Notiz zu City Streets von Ruben Mamoulian

Einer der schönsten Filmbeginne: Reifen aus Asphalt, schäumendes Bier und dann ein Hut, der von der Strömung hinfortgerissen wird. Mehr muss man nicht sehen, um zu begreifen, dass es hier nicht mit rechten Dingen zugeht. Dann die, die dieser Welt fliehen wollen, es sind die schönsten Menschen, weil es im Hollywood dieser Tage immer die schönsten Menschen sind: Sylvia Sidney, in ihrer ersten Starrolle und Gary Cooper. Sie treffen sich an einem Schießstand (wo sonst?) zwischen Cowboy-Gehabe und Lebensfreude. Beide Stars noch so weit entfernt von ihrem brutalen Fall, dass man ihrem Glück fast glauben könnte. Später sitzen sie am Meer, die Wellen brechen herein über die Felsen und ihre Zukunft. Alles ist so zerbrechlich, aber gefilmt in Bildern für die Ewigkeit.

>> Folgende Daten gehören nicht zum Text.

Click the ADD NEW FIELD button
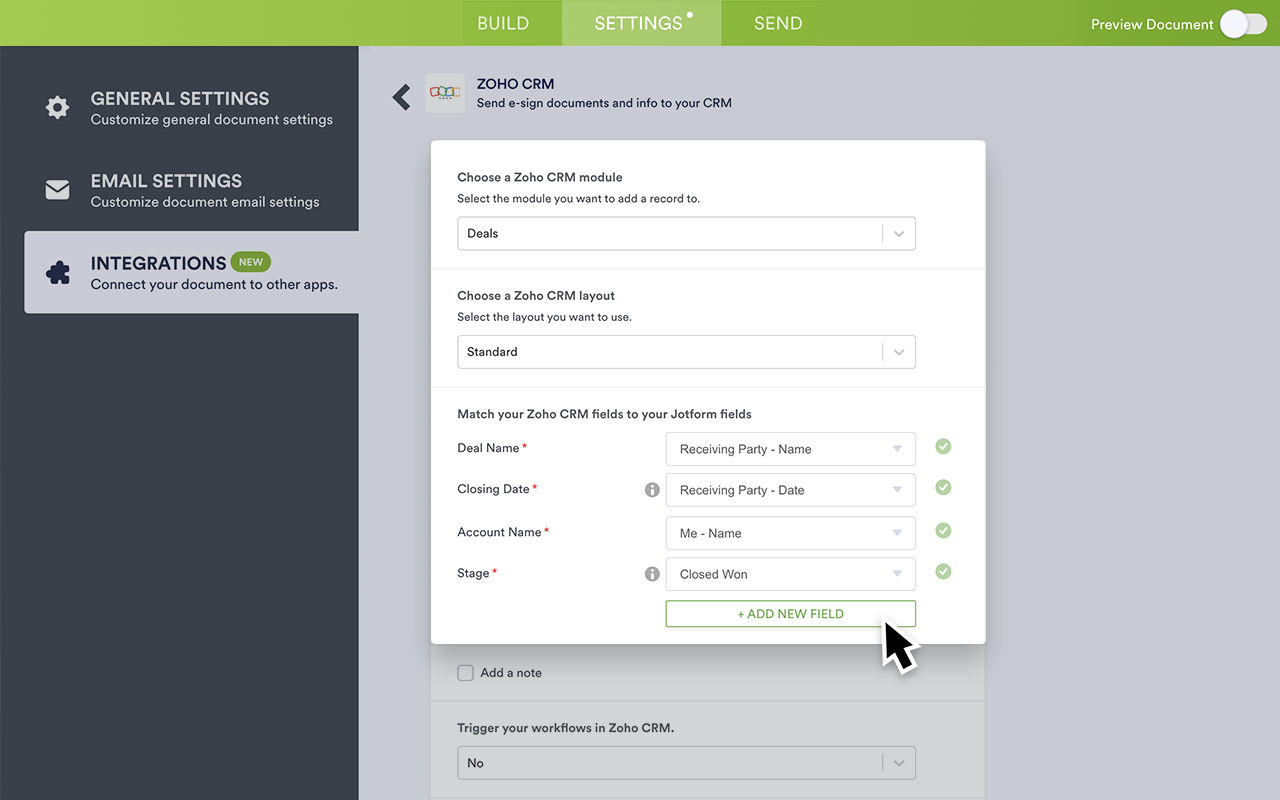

Ruben Mamoulians Gangsterfilm hat kein Interesse an Gangstern, sondern an den Situationen, in denen er sie filmen kann. Oder nicht filmen kann wie in einer berühmten Sequenz, in der er statt eines Dialogs, der über den Tod eines Mannes entscheidet, lieber die Katzenstatuen filmt, die auf den Tischen stehen (sie entstammen der hauseigenen Sammlung des Filmemachers). Von allen großen Hollywoodregisseuren ist Mamoulian der Innovativste. Er scheut sich nicht vor Taschenspielertricks, man kann der Kamera genausowenig trauen wie den Figuren. Ansonsten geht es wie meist um eine Liebe, die vom Gangsterdasein bedroht wird, den Kampf zwischen den materiellen und den emotionalen Werten.

Irgendwie versteht man ja, dass Menschen, die Bier schmuggeln und auf andere schießen, die nächtelang auf Jahrmärkten herumlungern, nicht so schön sind wie in diesen Filmen. Aber wenn man diese Filme sieht, kann man sich auch nicht vorstellen, dass sie es nicht sind.